Situata nell'area centro occidentale della Sardegna, nella regione del Logudoro Meilogu, a nord-ovest della Media Valle del Temo, a circa 60 km da Sassari, sorge l'antica Gurulis Vetus, di eta' romana, oggi denominata Padria. Il paese, cinto da tre colli che ne costituiscono l'elemento fortemente caratterizzante, conserva un impianto urbano armonico quasi incontaminato da interventi impropri, in cui e' ancora ben leggibile l'assetto urbano originario. Il paese e' adagiato, a 311 metri d'altitudine, su una vallata ai piedi di 3 colli che ne costituiscono una caratteristica cornice: S.Giuseppe, S.Pietro e S.Paolo.
La collocazione geografica del paese e' particolarmente felice:
dista solo 30 Km dalla costa occidentale dell'isola ed e' facilmente raggiungibile dalla S.S. 131.
La conformazione del territorio e le caratteristiche ambientali lo rendono suggestivo e degno di essere visitato
L'abitato conserva, nella sua parte storica, nelle Chiese e nel suo Museo Civico Archeologico, i segni di un passato prestigioso che ha lasciato tracce idelebili. Nel centro storico, edifici dall'architettura semplice sono spesso arricchiti da architravi decorati e da particolari soluzioni costruttive.
Su vie larghe e spaziose, spesso convergenti in piazze, si affacciano diversi palazzi ottocenteschi.

Eta' Prenuragica

Gli studiosi hanno scoperto che le tracce piu' antiche degli insediamenti umani nel territorio comunale di Padria risalgono al neolitico recente, a cui va datata la costruzione delle Domus De Janas, spesso riunite in piccole necropoli.
Alcuni scavi hanno portato alla luce dei materiali ceramici databili ancora al neolitico, ora appartenenti alla Collezione Comunale ed esposti al Museo Civico Archeologico di Padria.
Sul colle di S.Giuseppe, alla periferia del paese, e' stato rinvenuto un ampio villaggio di eta' prenuragica, che si puo' collocare tra il 2.500 a.C. e il 2.200 a.C.

Eta' Nuragica

Si ha certezza che il territorio di Padria ragggiunse il numero massimo di abitanti rispetto alle epoche precedenti. A questo periodo storico si fanno risalire i nuraghi che, come in tutta l'isola sono i monumenti piu' diffusi, in confronto alle sepolture megalitiche dette "tombe dei giganti", anch'esse di quest'epoca.
Nel territorio comunale di Padria si trova Peddalzos, unico esemplare nuragico, che per altro versa iu un pessimo stato di conservazione.

Eta' Fenicio - Punica

In Sardegna, tra il 1.000 a.C. e il 238 a. C., durante il periodo di decadimento della civilta' nuragica, si coloca l'eta' del dominio fenicio-punico.
Pur non esendo in possesso di dati archeologici rilevanti, in questo periodo storico, il territorio di Padria fu senz'altro frequentato ed abitato.

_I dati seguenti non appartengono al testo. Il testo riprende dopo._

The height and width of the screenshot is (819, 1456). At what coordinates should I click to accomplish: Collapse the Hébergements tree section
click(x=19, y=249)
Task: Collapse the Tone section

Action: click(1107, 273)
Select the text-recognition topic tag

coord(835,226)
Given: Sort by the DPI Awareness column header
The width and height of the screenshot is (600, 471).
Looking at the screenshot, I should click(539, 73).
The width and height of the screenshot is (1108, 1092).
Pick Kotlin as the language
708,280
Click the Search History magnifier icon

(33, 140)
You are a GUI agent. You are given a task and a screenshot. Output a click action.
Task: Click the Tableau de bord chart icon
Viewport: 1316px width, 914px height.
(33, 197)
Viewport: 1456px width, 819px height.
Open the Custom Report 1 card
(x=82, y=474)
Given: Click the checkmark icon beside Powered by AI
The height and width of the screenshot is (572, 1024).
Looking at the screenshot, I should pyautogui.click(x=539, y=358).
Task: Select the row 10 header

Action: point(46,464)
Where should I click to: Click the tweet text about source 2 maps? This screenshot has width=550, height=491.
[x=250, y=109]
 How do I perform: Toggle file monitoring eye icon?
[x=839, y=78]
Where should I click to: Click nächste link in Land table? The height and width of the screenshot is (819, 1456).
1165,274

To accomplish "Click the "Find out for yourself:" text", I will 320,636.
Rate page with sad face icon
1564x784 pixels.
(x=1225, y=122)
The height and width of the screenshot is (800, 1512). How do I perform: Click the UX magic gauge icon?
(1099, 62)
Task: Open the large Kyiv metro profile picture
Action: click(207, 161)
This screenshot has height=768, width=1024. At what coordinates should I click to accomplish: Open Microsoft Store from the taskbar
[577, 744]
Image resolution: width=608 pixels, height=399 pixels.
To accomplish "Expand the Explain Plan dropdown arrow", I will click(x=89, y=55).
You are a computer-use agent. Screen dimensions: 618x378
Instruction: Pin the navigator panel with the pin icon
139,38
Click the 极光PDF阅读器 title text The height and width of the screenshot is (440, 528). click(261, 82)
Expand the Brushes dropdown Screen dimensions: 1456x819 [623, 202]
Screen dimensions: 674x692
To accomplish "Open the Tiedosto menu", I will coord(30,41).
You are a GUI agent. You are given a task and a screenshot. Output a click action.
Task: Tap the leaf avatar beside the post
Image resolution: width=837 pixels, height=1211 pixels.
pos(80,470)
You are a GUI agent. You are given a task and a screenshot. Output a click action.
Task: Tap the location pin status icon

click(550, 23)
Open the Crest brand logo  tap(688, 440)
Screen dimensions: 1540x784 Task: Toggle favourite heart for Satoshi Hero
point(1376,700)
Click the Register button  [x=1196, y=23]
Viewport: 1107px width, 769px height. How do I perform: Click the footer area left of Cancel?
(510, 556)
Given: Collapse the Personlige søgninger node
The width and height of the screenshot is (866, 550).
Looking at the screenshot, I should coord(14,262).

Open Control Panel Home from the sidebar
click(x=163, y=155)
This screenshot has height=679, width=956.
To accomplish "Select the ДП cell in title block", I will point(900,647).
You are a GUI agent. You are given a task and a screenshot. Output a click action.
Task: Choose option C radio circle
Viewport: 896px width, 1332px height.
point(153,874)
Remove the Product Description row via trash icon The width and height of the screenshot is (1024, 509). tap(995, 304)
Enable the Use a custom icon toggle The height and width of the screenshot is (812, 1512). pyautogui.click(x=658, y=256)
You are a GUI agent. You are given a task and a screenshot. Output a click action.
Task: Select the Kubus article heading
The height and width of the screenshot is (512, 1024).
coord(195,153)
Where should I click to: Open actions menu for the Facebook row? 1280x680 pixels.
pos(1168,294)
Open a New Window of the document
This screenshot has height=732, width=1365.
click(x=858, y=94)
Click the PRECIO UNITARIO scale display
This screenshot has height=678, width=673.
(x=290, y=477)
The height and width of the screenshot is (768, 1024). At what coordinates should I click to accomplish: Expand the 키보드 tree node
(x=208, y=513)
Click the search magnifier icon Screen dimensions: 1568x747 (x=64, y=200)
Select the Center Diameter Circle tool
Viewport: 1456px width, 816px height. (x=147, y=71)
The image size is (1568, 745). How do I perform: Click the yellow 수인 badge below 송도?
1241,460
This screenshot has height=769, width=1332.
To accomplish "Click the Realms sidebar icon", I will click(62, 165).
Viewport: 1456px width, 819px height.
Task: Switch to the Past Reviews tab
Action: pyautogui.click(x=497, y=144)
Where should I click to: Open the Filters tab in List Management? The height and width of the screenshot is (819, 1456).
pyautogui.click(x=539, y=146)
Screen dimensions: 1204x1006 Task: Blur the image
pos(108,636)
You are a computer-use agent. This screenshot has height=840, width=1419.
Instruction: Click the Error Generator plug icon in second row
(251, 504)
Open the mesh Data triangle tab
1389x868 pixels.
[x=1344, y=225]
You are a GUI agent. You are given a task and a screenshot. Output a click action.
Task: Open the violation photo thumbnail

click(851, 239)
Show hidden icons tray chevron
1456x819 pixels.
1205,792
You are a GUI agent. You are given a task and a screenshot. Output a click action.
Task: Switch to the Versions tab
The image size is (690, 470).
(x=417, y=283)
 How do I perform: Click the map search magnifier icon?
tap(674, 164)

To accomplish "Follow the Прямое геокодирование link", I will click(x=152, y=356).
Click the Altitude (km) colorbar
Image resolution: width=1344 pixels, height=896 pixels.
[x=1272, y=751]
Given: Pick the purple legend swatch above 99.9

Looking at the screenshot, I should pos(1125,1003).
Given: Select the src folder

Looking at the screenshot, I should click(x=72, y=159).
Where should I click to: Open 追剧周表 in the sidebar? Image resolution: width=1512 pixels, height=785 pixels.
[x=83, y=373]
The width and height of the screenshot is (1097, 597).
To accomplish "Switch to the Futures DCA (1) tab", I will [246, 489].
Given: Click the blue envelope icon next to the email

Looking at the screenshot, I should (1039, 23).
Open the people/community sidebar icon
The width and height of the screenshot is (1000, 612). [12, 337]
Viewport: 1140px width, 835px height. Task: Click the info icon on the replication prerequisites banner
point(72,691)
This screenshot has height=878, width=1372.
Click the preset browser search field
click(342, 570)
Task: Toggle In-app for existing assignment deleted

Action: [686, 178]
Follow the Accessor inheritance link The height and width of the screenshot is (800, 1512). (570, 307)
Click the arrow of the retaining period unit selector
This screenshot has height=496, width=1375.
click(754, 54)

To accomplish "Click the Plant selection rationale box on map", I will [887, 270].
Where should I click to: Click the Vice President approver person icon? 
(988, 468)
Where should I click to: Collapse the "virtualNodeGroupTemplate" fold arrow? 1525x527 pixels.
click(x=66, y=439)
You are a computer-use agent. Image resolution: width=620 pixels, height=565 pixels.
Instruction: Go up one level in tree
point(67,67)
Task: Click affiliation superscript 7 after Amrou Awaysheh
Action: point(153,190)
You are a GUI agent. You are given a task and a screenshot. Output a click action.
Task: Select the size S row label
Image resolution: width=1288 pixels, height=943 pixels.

Per la vicinanza della costa e per la presenza di miniere, si puo' ipotizzare che i navigatori fenici si siano insediati a partire dall'epoca dei primi scali costieri. L'esame della tecnica costruttiva della muraglia e i resti del Palazzo baronale Palattu, attribuisce l'opera alla civilta' punica. Alla stessa vengono fatti risalire anche i tanti reperti trovati durante gli scavi del colle di S.Giuseppe, come pure le numerose monete ritrovate nell'abitato e nelle aree circostanti i colli.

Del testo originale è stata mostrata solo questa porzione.